Côte d’Ivoire : je suis mon propre bourreau
Dehors ils cassent, crient, brûlent, se font frapper et tuer.
Et nous derrière nos écrans, on publie, on commente, on attise la colère avec l’outil du moment. On encourage, on fait même des prédictions sur la durée du gouvernement en place.
Le gouvernement lui s’emmure dans sa tour de verre opaque.
Il mate avec des gourdins et des emprisonnements, les cris d’une détresse mal exprimée.
Oubliant que la colère est grande quand on a la conviction d’avoir été berné par des promesses de « Solutions » jusqu’alors immatérielles.
Mais dans ce tohu-bohu d’incompréhensions, on oublie tous une chose.
Notre responsabilité
Nous nous plaignons à longueur de journée, accablant nos dirigeants et le système.

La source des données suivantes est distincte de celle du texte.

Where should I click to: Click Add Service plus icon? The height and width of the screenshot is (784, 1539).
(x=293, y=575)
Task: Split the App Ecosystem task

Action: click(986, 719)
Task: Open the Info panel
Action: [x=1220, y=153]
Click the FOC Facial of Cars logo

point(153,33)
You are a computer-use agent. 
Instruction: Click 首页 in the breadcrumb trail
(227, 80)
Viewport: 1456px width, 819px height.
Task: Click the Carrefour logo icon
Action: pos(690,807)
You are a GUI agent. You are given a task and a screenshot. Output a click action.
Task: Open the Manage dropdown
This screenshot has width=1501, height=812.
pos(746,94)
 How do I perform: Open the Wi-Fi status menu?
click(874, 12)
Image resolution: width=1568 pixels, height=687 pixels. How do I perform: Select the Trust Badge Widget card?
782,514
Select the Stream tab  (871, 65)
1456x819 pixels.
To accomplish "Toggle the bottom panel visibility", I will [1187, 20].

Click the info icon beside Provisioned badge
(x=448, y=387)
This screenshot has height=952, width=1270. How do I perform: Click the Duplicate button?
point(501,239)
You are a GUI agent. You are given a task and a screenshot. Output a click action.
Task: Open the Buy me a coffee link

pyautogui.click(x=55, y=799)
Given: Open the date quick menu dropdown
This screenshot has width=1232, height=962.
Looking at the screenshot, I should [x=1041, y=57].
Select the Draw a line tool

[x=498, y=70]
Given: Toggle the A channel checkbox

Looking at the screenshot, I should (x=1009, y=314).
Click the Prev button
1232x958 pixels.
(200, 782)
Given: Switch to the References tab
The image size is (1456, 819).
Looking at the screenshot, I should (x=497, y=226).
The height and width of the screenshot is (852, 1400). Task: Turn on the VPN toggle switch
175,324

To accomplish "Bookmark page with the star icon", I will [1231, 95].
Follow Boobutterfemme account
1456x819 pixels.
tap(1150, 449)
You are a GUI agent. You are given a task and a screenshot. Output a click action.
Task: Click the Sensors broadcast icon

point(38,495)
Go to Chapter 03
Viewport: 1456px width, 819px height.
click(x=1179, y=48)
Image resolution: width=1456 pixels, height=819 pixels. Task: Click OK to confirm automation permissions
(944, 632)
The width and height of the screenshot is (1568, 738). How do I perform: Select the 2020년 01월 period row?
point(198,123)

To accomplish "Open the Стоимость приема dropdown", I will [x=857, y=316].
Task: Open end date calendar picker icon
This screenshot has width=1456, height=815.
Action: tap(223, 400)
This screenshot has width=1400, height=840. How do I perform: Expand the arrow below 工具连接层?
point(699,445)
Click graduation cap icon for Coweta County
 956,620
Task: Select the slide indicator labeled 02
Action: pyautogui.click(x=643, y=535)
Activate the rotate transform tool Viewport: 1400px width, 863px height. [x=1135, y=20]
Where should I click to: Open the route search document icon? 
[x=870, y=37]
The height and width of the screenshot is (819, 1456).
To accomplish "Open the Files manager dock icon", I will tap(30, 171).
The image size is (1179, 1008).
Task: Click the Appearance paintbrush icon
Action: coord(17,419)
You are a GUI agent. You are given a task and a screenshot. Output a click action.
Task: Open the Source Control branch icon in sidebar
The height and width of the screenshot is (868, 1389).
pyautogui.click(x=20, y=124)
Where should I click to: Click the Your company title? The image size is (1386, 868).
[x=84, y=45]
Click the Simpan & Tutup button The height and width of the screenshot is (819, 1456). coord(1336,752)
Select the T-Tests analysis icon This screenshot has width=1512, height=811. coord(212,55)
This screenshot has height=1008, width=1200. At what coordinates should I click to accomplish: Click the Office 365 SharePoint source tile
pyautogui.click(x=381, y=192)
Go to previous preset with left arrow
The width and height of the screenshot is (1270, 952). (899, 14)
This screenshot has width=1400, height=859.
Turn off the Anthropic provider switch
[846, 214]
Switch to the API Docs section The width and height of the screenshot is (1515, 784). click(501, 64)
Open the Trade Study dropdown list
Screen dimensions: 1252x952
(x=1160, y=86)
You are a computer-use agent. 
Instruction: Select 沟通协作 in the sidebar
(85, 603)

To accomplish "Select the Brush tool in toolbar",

Normal que le gouvernement soit le premier visé c’est vrai, car il est le mandaté.
La vie est chère, les factures d’électricités sont faramineuses, les campus mal gérés.
Et parce qu’on est tous fatigués, on passe sa vie à se plaindre.
Au bureau, dans le bus, au marché, sur les réseaux sociaux, dans nos chambres, dans les rues. Une seule expression:
ON EST FATIGUÉ
Oui nous sommes tous fatigués.
Mais de quoi au juste ?
Nous sommes fatigués du système pourtant nos faits l’arrose.
On est fatigué du maigre nombre de bus en oubliant que la dernière fois pour exprimer au pouvoir notre mécontentement, on a brulé plusieurs bus.
On est fatigué de la CIE, on brûle donc et on casse les installations du groupe.
Et on oublie qu’on vient par la même occasion de faire perdre son emploi à Patrice le seul salarié de la famille.
On est fatigué de la conduite scandaleuse et dangereuse des « gbaka et massa« , ces hors-la-loi qui sèment la mort et la désolation chaque jour et que la police feint de ne pas voir.
Mais ce qu’on oublie c’est la soirée qu’on vient de passer à « siffler » les bières d’Angelo le policier du quatrième, qui rentre chaque soir partager avec nous les gains du racket.
Gabriel est fatigué, Minata est fatiguée, Abou le mougou Pan est fatigué, Prisca rose bonbon est fatiguée.
Mais Abou oublie que le mougou Pan a parfois pour résultat des enfants livrés à eux même et en rogne contre la société. On les appellera « microbes ».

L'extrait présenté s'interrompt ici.